I have nothing against the styles of antiquity or medievalism. I prefer them in many cases. But we cannot act as though those beautiful styles burst fully formed, like Athena, from Zeus’ head. These styles were borne of battle, blood, sweat, and ancient anguish. That is what Hilary says our current call for beauty is missing.
“You can’t have a grand European monastic culture before you’ve spent a few centuries in the desert, wrestling with the demons.”
In the same chapter where Prince Myshkin’s epileptic fits are described as having “beauty and harmony,” they are also described as a “demon” being “upon him.” During one of his spells, he roams about the city and has to “repudiate” a devil whispering “awful suspicions” into his ear. In the chapter previous to that, Myshkin exchanges cross necklaces with the man who would murder his beloved.
Prince Myshkin earns his beautiful characterization from his actions, from his wrestling, from his struggle. For the same reasons, The Idiot is a beautiful novel. Its world is not set right, but Myshkin’s flame burns until the very end when the implacable, unreasoning force that conquers Jesus in Rogozhin’s picture puts it out.
In his autobiography, Nikos Kazantzakis tells a story that’s burned into my mind. He interviews an old monk with a reputation for holiness. “Do you still struggle with the devil?” he asks.
“No,” the monk says. “I used to struggle with him when I was young, but now I’ve grown old and tired, and the devil has grown old and tired with me.”

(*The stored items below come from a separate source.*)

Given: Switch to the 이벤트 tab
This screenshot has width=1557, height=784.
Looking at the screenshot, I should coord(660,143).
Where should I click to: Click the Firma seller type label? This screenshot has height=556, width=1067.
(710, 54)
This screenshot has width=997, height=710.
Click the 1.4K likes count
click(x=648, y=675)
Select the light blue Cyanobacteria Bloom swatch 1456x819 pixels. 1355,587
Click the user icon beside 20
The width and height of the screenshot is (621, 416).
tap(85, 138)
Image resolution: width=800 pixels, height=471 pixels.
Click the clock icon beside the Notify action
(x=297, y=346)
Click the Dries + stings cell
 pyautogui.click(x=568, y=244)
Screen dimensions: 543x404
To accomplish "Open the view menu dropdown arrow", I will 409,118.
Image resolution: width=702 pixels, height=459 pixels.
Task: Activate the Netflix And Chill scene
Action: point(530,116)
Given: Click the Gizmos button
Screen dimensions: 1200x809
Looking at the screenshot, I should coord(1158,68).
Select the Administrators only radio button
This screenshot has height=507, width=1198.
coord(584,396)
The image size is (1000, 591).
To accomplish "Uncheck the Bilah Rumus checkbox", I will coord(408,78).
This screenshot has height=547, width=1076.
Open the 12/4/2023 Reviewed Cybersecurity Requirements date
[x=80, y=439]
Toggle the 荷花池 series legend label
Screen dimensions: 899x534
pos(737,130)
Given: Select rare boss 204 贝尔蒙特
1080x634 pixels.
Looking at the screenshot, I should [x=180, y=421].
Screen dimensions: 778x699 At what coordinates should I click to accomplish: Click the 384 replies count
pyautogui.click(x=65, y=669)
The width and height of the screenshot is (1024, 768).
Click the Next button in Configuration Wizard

“So, it’s easy for you now?” asks Kazantzakis.
“It’s worse—far worse,” says the monk. “Now I wrestle with God.”
I love that story because it reminds me that the struggle is worthy. Myshkin’s struggle is beautiful in a way that beauty itself cannot bring about. During the five silent minutes that followed Rogozhin confessing to murdering the prince’s beloved, I wonder if the prince thought to himself as he thought about his epileptic episodes: “I would give my whole life for this one instant.” Knowing the outcome of his story, would he walk that path again? Something tells me he would.
Beauty, in the context of saving the world, is not placid and pure. Beauty is not art even. Beauty is not merely the depiction of Jacob wrestling with the Lord. Beauty is the wrestling match itself.
Beauty is born of wrestling. And we are at the part where we have to wrestle with our demons.
More to follow.
By my own count from the translation by Eva Martin! If I missed one or two, Dostoevsky experts, feel free to correct me.



Everyone wants flying buttresses and Gothic arches, but we haven't earned those.